And metagenomics will radically change the way shelf-life testing of foods is undertaken, added Betts.
The time of genomics – the use of DNA sequencing of organisms in microbial detection and the study of pathogens – has arrived, said Betts.
“WGS is probably the ultimate method of microbiological typing,” said Betts. “You can’t get any deeper than the DNA of an organism.”
The sequence of “base pairs” in the DNA is “totally specific” to any particular organism, he reported. “Not just to E.coli, for example, different types of E.coli have different DNA sequences.”
Analysed at different levels, this DNA gives different levels of information, he said. “We can now sequence the complete DNA of a microorganism in one day,” claimed Betts.
Sequence one enzyme of E.coli
This compares with up to three years that it took to sequence one enzyme in E.coli in the 1980s, he added.
The cost of WGS has now dropped “hugely” and it allows microbiologists to tell whether organisms are the same or different for strain comparison.
By using DNA sequencers together with very powerful computing tools, it is possible to put together the whole genome sequence for an organism.

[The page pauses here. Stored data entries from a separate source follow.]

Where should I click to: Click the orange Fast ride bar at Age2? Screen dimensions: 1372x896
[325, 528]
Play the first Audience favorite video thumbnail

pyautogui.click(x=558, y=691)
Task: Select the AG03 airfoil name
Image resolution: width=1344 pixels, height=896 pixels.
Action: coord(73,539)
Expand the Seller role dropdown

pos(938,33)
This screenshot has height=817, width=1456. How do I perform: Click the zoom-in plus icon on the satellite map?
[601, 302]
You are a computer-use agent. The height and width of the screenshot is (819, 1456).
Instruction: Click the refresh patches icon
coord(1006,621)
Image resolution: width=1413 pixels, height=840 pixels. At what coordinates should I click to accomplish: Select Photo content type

It allows the comparison of pathogen strains with those held in a database called Genome Trakr, developed by the US Food and Drug Administration.
This database currently holds around 61,000 whole genome sequences, covering salmonella, listeria, E.coli and campylobacter for different countries – including the UK – and is increasing by about 1,000 sequences a month, said Betts.
“With WGS, we can track outbreaks that might be occurring consistently at very low levels over very long time periods and trace them,” he said.
‘Fingerprint the organism’
“We are now looking at WGS as being so specific, we can actually fingerprint the organism and trace it exactly back to where it came from – the food, the company, the factory, whatever, and you can do that all the time.”
Metagenomics is an “population dynamics and ecology tool” that gives an idea of the total flora of micro-organisms present in a food sample.
“Metagenomics is using DNA at a different level,” said Betts. “It doesn’t go into the depth of detail [of WGS] so we are not looking at strain-type here. It will probably take us to a genus level identification.”
It examines the “population genomics”, looking at populations or “ecology in foods” and how they change over time.
“It can be used in things like shelf-life testing and how populations change during the shelf-life of a product or how populations change during fermentation,” said Betts.